### WHAT YOU WILL DO
Read through the lines below for the string "plus" and copy each one that has it.

───── SOURCE DATA

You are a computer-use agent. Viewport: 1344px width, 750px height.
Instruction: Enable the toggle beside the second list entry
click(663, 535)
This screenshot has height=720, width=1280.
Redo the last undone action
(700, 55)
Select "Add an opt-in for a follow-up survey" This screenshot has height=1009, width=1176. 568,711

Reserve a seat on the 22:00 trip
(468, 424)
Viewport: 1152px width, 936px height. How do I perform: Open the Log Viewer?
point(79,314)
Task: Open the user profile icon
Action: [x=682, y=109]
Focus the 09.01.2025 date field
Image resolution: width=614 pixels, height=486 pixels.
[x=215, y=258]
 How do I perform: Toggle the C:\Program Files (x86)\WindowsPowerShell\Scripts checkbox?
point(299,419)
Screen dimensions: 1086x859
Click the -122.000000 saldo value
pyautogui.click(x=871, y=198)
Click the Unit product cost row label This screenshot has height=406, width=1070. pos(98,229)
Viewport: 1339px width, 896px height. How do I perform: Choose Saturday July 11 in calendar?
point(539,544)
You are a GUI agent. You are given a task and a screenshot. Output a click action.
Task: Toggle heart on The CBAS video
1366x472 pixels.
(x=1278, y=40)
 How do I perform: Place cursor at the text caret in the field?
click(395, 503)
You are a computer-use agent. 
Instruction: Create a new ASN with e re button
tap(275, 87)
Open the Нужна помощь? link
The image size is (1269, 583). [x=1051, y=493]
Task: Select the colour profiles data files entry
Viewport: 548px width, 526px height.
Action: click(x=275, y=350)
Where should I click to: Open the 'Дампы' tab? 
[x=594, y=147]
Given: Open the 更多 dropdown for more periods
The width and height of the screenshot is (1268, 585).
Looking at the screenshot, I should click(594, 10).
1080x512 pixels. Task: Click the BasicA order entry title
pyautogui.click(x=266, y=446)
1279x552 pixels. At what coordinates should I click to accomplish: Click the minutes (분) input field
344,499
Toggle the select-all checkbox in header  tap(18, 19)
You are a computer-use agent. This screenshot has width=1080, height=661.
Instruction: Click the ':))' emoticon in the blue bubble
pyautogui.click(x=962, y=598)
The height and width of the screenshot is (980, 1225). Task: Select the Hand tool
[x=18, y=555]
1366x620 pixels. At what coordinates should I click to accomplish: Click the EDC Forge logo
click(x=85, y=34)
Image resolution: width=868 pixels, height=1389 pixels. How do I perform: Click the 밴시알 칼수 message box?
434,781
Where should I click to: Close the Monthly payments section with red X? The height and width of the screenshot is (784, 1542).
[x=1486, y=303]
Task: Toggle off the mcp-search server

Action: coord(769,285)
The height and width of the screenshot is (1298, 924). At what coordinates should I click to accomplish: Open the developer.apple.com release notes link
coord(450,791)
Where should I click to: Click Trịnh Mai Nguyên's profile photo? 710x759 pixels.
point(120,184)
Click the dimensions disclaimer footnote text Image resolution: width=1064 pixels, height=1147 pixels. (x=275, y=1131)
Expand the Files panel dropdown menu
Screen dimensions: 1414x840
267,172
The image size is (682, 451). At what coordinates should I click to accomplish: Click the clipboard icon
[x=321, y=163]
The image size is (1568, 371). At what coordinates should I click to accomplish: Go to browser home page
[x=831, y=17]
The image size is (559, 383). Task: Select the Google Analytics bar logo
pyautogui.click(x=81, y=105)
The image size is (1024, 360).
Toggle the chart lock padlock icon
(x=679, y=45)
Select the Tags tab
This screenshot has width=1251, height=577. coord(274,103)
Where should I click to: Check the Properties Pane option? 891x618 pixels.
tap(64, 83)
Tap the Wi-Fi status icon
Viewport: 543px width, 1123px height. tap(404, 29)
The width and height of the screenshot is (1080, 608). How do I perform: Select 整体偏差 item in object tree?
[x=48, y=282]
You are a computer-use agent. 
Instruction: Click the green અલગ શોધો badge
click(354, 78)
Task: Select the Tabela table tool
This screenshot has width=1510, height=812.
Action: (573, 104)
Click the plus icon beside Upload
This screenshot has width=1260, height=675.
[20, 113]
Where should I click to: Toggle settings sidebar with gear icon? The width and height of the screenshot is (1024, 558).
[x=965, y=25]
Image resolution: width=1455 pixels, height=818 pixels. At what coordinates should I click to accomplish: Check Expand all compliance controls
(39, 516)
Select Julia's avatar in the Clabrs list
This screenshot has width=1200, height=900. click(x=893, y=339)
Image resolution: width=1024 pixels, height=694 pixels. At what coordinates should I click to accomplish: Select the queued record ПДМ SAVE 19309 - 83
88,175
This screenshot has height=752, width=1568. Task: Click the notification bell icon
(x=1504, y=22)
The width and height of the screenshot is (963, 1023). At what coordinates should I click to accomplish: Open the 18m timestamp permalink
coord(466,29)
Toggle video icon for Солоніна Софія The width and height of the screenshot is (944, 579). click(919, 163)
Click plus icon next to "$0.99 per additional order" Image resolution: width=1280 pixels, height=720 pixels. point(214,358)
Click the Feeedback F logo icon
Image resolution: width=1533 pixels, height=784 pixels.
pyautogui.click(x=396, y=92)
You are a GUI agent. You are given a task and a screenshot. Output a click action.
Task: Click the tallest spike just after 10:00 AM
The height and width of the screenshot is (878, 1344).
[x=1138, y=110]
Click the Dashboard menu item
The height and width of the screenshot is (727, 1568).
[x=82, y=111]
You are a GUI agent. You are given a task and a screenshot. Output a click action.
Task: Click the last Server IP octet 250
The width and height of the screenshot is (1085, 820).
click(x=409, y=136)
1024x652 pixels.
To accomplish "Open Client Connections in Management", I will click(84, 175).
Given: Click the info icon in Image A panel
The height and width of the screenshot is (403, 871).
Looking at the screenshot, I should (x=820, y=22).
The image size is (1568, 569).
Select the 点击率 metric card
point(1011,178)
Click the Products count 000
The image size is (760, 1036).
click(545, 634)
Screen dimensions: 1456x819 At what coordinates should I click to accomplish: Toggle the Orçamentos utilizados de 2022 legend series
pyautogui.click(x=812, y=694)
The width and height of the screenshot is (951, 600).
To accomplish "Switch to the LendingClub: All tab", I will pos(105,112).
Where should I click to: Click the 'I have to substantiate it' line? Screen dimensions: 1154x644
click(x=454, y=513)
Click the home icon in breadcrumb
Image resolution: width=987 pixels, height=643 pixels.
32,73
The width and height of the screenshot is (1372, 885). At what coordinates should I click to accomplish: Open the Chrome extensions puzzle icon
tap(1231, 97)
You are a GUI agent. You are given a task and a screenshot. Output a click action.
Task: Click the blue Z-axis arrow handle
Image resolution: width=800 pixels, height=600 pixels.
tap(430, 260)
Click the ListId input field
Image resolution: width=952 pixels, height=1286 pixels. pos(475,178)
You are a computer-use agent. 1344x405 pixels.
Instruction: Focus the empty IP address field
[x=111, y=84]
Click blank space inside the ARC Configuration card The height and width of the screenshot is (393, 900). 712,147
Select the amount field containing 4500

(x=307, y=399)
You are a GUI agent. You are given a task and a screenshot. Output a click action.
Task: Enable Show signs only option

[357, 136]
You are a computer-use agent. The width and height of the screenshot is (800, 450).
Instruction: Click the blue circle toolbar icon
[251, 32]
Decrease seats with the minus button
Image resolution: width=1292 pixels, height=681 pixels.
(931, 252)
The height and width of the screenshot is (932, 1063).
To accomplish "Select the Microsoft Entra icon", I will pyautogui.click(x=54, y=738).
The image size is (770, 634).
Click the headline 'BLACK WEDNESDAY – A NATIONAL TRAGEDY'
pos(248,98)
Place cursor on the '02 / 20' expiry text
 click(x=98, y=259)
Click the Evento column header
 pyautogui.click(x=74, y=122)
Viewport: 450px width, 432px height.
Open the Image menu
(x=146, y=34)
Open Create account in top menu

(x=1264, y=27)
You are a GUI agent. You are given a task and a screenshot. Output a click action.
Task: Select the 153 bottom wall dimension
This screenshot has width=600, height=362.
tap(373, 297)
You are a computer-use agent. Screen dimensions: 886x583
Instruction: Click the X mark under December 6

──────────

### WRITTEN SOLUTION
Click the plus icon beside Upload
Click plus icon next to "$0.99 per additional order" Image resolution: width=1280 pixels, height=720 pixels. point(214,358)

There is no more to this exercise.